Element and text location data
☆ ☆ ☆ ☆ ☆ ☆ ☆

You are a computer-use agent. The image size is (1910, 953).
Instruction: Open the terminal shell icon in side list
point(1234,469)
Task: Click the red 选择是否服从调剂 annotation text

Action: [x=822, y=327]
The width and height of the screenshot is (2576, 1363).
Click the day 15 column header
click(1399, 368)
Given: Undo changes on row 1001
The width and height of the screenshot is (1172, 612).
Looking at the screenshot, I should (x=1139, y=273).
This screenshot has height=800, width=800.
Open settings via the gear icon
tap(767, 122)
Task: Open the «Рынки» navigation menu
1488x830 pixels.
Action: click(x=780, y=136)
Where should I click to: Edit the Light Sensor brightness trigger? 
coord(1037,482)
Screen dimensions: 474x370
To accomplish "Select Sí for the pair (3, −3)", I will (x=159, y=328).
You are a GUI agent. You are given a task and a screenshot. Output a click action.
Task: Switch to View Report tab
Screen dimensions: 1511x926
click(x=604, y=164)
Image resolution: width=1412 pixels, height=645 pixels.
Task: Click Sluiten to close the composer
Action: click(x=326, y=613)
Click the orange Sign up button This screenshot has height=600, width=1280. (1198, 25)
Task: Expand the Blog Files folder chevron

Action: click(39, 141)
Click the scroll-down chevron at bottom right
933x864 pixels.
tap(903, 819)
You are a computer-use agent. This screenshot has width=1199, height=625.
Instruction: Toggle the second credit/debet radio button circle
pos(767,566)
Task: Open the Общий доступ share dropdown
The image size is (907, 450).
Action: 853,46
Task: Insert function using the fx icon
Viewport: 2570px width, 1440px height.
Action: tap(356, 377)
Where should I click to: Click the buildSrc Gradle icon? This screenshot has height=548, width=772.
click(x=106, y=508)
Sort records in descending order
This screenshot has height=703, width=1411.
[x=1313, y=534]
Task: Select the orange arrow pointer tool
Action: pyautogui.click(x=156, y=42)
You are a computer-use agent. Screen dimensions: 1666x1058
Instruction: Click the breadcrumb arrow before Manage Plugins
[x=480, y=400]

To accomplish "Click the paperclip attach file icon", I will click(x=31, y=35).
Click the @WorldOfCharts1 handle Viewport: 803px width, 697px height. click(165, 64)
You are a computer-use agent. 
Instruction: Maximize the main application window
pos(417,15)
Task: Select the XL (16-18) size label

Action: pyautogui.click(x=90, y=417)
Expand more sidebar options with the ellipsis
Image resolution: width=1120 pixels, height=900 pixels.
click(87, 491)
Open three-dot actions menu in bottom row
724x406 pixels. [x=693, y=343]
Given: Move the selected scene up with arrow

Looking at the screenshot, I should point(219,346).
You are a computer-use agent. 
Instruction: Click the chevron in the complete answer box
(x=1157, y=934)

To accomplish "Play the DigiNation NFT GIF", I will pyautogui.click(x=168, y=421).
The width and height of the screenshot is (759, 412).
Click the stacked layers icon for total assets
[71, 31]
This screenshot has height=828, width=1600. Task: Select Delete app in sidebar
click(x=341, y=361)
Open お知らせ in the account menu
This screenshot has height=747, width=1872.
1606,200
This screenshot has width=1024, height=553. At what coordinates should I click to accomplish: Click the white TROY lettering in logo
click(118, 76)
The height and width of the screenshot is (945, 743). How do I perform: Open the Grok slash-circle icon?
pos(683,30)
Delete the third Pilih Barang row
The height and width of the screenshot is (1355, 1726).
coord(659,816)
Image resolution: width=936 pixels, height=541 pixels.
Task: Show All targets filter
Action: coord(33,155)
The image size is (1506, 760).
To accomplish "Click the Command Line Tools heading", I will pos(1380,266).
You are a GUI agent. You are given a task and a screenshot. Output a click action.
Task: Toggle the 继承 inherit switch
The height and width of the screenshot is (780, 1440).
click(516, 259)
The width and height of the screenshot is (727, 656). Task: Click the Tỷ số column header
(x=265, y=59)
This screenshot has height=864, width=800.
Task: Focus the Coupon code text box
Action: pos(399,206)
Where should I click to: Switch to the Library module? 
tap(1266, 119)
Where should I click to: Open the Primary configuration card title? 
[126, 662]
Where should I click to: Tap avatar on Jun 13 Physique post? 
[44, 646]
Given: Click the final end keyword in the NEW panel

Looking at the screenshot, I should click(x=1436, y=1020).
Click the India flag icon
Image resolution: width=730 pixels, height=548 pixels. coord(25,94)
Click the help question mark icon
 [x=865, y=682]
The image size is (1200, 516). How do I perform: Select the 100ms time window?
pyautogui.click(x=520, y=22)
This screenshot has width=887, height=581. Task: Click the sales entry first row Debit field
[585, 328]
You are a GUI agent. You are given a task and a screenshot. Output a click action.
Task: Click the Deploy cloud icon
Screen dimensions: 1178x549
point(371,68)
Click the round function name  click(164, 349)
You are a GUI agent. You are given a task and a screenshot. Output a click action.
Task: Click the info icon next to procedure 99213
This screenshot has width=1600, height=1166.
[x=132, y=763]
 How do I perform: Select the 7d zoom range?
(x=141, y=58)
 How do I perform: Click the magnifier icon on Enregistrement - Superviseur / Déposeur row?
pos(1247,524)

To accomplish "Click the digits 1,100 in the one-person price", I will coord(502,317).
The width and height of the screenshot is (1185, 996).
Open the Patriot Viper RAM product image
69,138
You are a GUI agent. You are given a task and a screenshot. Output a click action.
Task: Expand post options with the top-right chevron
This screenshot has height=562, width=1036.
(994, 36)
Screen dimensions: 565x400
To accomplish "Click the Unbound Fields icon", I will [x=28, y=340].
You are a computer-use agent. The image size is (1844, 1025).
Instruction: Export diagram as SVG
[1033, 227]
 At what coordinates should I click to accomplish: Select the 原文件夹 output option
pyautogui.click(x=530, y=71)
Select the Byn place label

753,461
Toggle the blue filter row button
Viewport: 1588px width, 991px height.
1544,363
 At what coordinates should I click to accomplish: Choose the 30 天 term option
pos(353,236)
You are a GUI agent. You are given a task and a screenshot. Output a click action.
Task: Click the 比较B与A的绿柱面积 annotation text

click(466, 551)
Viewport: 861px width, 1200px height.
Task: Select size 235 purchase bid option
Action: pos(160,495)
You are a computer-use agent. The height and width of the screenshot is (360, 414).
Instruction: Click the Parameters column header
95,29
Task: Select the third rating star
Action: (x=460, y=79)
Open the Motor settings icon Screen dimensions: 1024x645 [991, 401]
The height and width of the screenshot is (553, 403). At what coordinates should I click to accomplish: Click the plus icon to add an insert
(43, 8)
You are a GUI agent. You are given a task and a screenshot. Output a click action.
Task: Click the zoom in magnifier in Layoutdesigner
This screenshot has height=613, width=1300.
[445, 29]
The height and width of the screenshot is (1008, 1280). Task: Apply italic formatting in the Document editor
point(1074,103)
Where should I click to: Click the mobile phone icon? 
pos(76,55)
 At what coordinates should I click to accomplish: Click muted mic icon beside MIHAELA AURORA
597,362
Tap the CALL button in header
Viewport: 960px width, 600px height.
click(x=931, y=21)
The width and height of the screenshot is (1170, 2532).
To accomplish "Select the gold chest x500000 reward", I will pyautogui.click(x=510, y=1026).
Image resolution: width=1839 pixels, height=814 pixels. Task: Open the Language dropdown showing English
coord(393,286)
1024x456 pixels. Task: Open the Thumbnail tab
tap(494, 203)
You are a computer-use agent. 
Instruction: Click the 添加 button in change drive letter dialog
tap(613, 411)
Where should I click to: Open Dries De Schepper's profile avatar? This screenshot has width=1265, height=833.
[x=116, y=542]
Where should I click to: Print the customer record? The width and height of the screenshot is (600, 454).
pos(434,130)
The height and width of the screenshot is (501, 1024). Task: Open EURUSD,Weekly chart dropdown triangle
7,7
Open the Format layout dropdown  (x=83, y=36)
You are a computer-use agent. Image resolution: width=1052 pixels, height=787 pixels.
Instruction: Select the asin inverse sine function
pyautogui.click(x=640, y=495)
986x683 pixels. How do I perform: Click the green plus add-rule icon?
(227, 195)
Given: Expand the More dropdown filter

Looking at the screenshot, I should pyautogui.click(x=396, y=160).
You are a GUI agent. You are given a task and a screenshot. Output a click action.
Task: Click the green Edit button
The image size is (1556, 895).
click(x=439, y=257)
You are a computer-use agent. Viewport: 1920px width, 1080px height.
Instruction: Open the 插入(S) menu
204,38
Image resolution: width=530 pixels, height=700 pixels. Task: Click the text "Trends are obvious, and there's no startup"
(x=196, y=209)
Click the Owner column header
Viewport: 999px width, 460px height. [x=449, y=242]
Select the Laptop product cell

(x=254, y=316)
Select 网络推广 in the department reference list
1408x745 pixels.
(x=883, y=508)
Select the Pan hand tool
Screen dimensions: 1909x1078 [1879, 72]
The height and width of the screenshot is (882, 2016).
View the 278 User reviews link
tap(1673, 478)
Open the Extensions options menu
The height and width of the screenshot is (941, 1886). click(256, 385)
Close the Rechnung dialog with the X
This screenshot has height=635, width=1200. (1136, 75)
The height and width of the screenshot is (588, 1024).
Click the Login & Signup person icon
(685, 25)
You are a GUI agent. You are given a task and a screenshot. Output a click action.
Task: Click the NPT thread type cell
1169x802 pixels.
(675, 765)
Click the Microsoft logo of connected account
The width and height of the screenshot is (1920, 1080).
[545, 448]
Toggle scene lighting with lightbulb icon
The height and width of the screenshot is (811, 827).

☆ ☆ ☆ ☆ ☆ ☆ ☆

▶ [What to produce]
Print the lines again word for word, beginning at the first line and stopping after the line that contains "Action: 853,46".

▶ [Output for this task]
You are a computer-use agent. The image size is (1910, 953).
Instruction: Open the terminal shell icon in side list
point(1234,469)
Task: Click the red 选择是否服从调剂 annotation text

Action: [x=822, y=327]
The width and height of the screenshot is (2576, 1363).
Click the day 15 column header
click(1399, 368)
Given: Undo changes on row 1001
The width and height of the screenshot is (1172, 612).
Looking at the screenshot, I should (x=1139, y=273).
This screenshot has height=800, width=800.
Open settings via the gear icon
tap(767, 122)
Task: Open the «Рынки» navigation menu
1488x830 pixels.
Action: click(x=780, y=136)
Where should I click to: Edit the Light Sensor brightness trigger? 
coord(1037,482)
Screen dimensions: 474x370
To accomplish "Select Sí for the pair (3, −3)", I will (x=159, y=328).
You are a GUI agent. You are given a task and a screenshot. Output a click action.
Task: Switch to View Report tab
Screen dimensions: 1511x926
click(x=604, y=164)
Image resolution: width=1412 pixels, height=645 pixels.
Task: Click Sluiten to close the composer
Action: click(x=326, y=613)
Click the orange Sign up button This screenshot has height=600, width=1280. (1198, 25)
Task: Expand the Blog Files folder chevron

Action: click(39, 141)
Click the scroll-down chevron at bottom right
933x864 pixels.
tap(903, 819)
You are a computer-use agent. This screenshot has width=1199, height=625.
Instruction: Toggle the second credit/debet radio button circle
pos(767,566)
Task: Open the Общий доступ share dropdown
The image size is (907, 450).
Action: 853,46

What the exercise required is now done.